Às vezes que levei mamãe ao macumbeiro, coisa que ela fazia com frequência na época, ficava eu lá fora do terreiro, dentro do carro, ouvindo música, de preferência as cantadas por Belchior, trovador cearense de tiradas filosóficas e melodias inesquecíveis – pena ter se encantado de forma tão repentina. Sempre fui avesso, talvez por desinteresse ou ceticismo, das crendices de um modo geral. Ao surgirem intermediadas por terceiro, quando prefiro o diálogo livre e direto, a desconfiança só aumenta, deixando-me com um pé atrás. Mas naquela tardinha de final dos anos 70, acabei envolvido nas insondáveis previsões dos búzios e cartas, justamente no momento em que me preparava para conhecer o Rio de Janeiro, um presente pelos meus 17 anos. Sabe-se lá por quais motivos – quem pode entender, afinal, o que se passa no coração de uma mãe? -, dona Raimunda veio me chamar para ir falar com o dito cujo.

– O Pai de Santo quer falar com você.

– Não já pedi pra senhora me deixar fora disso.

– Mas, filhinho, é para o seu próprio bem.

– Como assim, para o meu bem?

– É sobre a sua viagem ao Rio, nas férias de julho.

Era só o que faltava, matutava com meus botões, mamãe abrir minha vida ao macumbeiro, uma pessoa desconhecida. Que tinha ele com a tal viagem? Qual seu interesse em conversar comigo? Na dúvida, bem como atendendo ao apelo de dona Raimunda, resolvi escutá-lo com atenção. Não tinha nada a perder.
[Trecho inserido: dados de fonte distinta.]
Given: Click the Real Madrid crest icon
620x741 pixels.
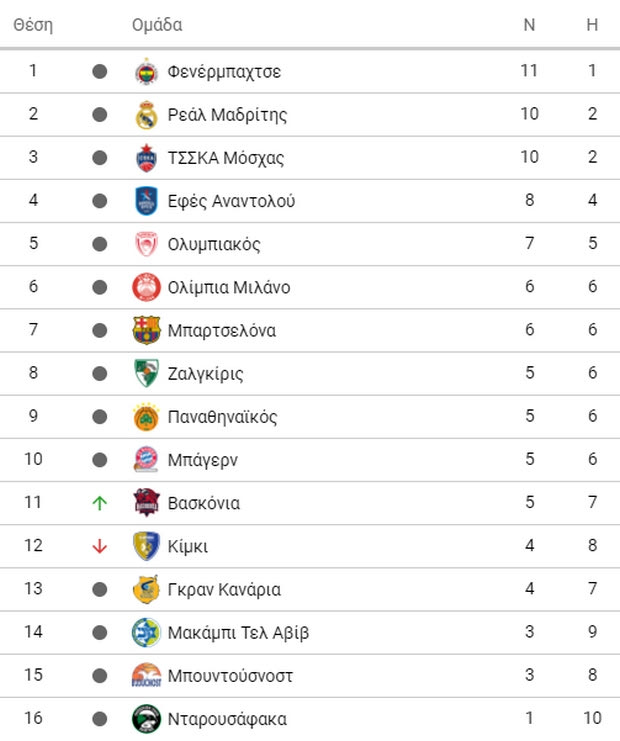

– Pronto para conhecer a Cidade Maravilhosa?

– Sim, quero realizar um antigo sonho.

– Vai gostar muito de lá.

– Espero.

– Não tem outra igual em beleza.

– É o que ouço sempre.

– Porém, surgirá uma mulher na sua vida.

– Tomara!

A partir daquele instante, como num passe de mágica, a angústia se fez alegria. A felicidade apoderou-se de mim de forma arrebatadora. O aparecimento de mulher, seja em que idade ocorra, é sempre motivo de festa. Com tal vaticínio, não é que o macumbeiro parecia palatável e simpático. Somente depois das palavras angélicas veio o diabólico:

– Mas tem um problema.

– Qual?

– Apesar de bonita, perigosíssima.

– Como assim?

– Ela trará grandes complicações em sua vida.

– Não estou entendo.

– Melhor não entender mesmo, difícil explicar a malícia feminina.
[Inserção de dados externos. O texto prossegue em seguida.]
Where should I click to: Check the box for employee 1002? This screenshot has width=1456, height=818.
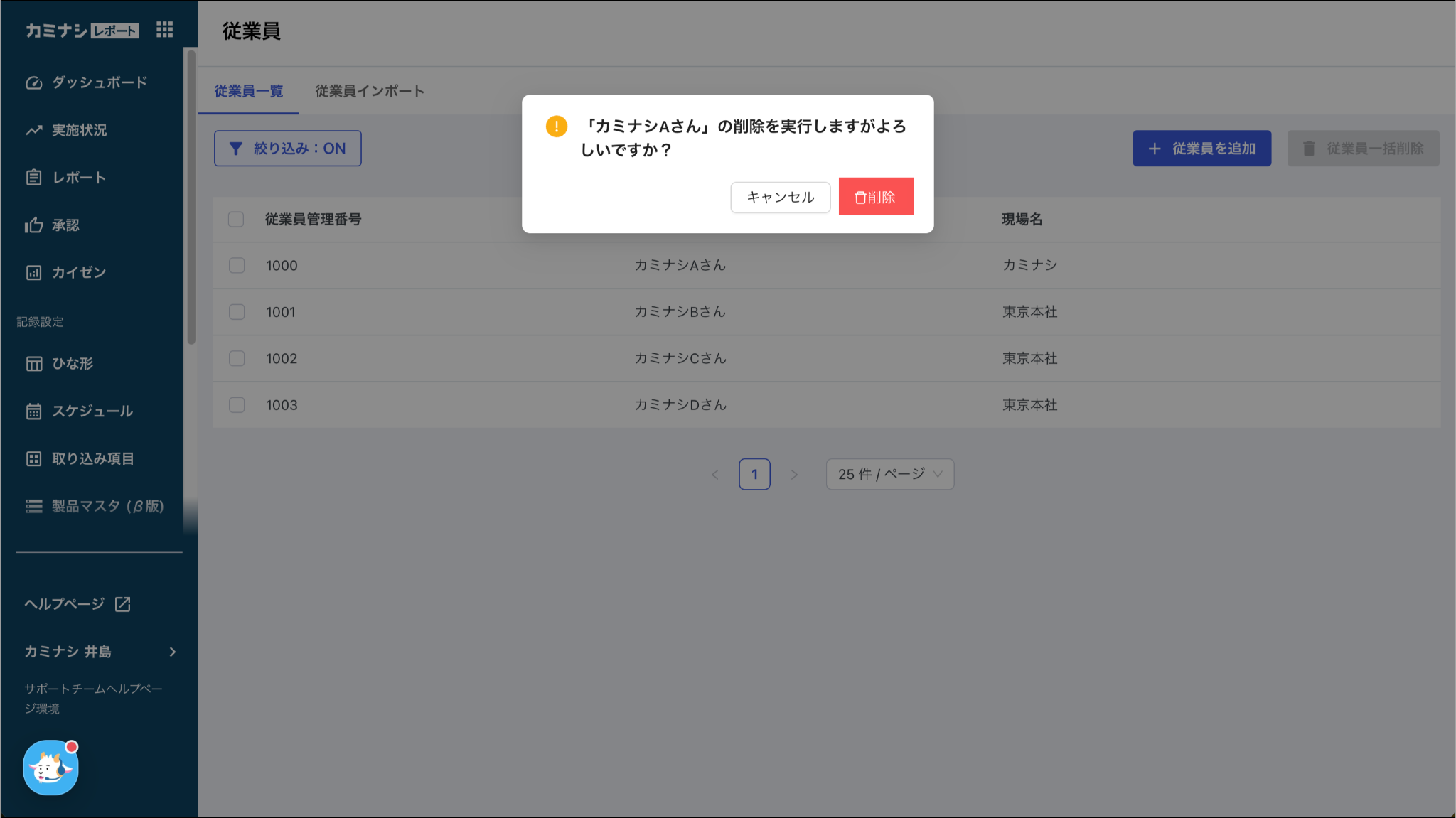tap(237, 358)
– O que devo fazer, então?

– Fuja dessa mulher, caso não queira comprometer seu futuro.

Já no Rio, após a viagem de Itapemirim, não conseguia esquecer a recomendação feita pelo Pai de Santo. As palavras ainda estavam frescas na memória. Vira e mexe, mesmo diante de tanta lindeza de paisagens, a conversa com ele vinha bastante explícita: “Fuja dessa mulher se não quiser estragar a sua  vida”. Assim, qualquer mulher que olhasse em minha direção, eu já saía correndo dali. Longe de querer estragar meu “futuro promissor” por  um circunstancial envolvimento amoroso.

A raiva só acontecia nas praias de Ipanema e Copacabana quando, babando diante da sensualidade da mulher carioca, mandava às favas o conselho do macumbeiro. Tudo que queria naquele instante era ser merecedor do amor ou, pelos menos, do aconchego de uma daquelas sereias que desfilavam garbosamente na beira do mar, deixando o molecote sem respiração e de queixo caído. Meu consolo eram os versos de Vinicius: “Moça do corpo dourado / Do sol de Ipanema / O seu balançado é mais que um poema / É a coisa mais linda que eu já vi passar”.

Ao retornar a Teresina, danado da vida por não ter surgido mulher nenhuma, perigosa nem boazinha, acabei responsabilizando dona Raimunda pela frustrada experiência no Rio. Que ela despachasse o tal charlatão, uma vez que sua previsão furou completamente. Merecia ser preso, expressava indignado à mamãe, pessoa que cria falsas expectativas nos outros, principalmente em jovem carente, não lhe restando, nessa situação, outra saída exceto o prazer de sonhar e ter as mãos ainda mais calejadas.